1. understand how error-correcting codes can be used to reduce the probability of a message being misread.
2. do simple calculations in finite-field arithmetic.
3. classify an error-correcting code and describe its properties.
4. describe some standard examples of error-correcting codes.
5. demonstrate an understanding of the theoretical constraints on possible error-correcting codes.

Modules will be delivered through blended learning. You will be guided through learning activities appropriate to your module, which may include:

• Weekly face to face classes (e.g. labs, lectures, exercise classes)
• Electronic resources that you work through at your own pace (e.g. videos, exercise sheets, lecture notes, e-books, quizzes)

Students are also expected to undertake self-guided study throughout the duration of the module.

Skills:
Deciding what level of error-correction is appropriate in a situation.  Choosing or constructing an appropriate code.  Devising algorithms for error-correction using a given code.

Transferable Skills:
Reasoning logically.  Recognising patterns.  Calculating in finite-field arithmetic.

Introduction; Errors:  Basic definitions. Assumptions on the “noise” that causes errors.

Codes:  Simple examples, error analysis.  Equivalent codes, symmetries.

Distances:  Hamming distance, the triangle inequality. Why you choose the “nearest neighbour” codeword.  The minimum distance in a code.

Parameters of codes:  The (n,M,d)_q classification.  Transmission efficiency of information.  The “sphere-packing” bound for M in terms of d.

Finite fields:  The finite field F_p of p elements (or unit digits to base p).  The vector space over F_p as a field F_q of q = pⁿ elements.
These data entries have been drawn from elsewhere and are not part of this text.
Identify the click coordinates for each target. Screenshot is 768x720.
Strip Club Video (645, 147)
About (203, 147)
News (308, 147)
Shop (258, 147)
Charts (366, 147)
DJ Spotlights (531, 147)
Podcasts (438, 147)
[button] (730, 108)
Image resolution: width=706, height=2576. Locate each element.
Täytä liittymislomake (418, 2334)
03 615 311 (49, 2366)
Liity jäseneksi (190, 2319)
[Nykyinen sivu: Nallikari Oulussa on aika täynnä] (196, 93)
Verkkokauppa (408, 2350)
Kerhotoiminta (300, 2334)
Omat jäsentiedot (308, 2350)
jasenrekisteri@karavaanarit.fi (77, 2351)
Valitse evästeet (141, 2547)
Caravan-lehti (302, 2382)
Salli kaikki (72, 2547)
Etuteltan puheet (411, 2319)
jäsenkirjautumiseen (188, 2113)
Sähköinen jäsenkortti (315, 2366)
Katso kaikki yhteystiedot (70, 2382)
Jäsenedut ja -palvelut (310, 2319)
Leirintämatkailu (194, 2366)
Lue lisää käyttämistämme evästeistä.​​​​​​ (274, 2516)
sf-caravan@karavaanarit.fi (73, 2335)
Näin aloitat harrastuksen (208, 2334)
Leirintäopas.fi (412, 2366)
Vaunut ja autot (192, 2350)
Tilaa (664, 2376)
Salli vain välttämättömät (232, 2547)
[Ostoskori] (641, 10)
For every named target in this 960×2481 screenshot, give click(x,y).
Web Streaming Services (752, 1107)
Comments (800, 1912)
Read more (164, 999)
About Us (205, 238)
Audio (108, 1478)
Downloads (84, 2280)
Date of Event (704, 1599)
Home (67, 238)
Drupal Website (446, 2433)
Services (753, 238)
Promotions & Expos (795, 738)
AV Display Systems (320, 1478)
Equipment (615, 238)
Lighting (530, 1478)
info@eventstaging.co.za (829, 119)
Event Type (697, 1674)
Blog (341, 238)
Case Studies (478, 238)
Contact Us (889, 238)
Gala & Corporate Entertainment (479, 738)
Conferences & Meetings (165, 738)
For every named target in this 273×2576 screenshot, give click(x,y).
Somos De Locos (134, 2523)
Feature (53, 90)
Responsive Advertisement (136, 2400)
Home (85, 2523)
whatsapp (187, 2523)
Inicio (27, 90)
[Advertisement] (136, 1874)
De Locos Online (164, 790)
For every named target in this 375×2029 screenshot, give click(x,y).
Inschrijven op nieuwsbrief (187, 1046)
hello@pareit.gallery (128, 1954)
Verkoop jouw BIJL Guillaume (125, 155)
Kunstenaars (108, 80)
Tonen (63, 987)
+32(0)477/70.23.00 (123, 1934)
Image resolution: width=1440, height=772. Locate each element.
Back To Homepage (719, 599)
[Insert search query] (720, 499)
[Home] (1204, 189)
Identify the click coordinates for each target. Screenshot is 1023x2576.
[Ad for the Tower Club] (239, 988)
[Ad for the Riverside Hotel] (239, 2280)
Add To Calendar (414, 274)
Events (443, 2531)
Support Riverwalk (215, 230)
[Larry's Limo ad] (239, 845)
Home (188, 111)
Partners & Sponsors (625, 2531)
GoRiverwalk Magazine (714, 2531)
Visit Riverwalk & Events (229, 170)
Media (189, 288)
Plotkin’s bounds:  Plotkin’s bounds for M.

New codes from old:  Puncturing and shortening codes.  Plotkin’s addition of codes.

Linear codes:  The generator matrix, decoding by standard error vector cosets.

Dual codes and check matrices:  The dual code; its generator matrix is the check matrix.  Decoding by syndrome vectors.  How to spot the minimum distance.

Perfect codes:  The Hamming distance 3 codes and Golay’s codes.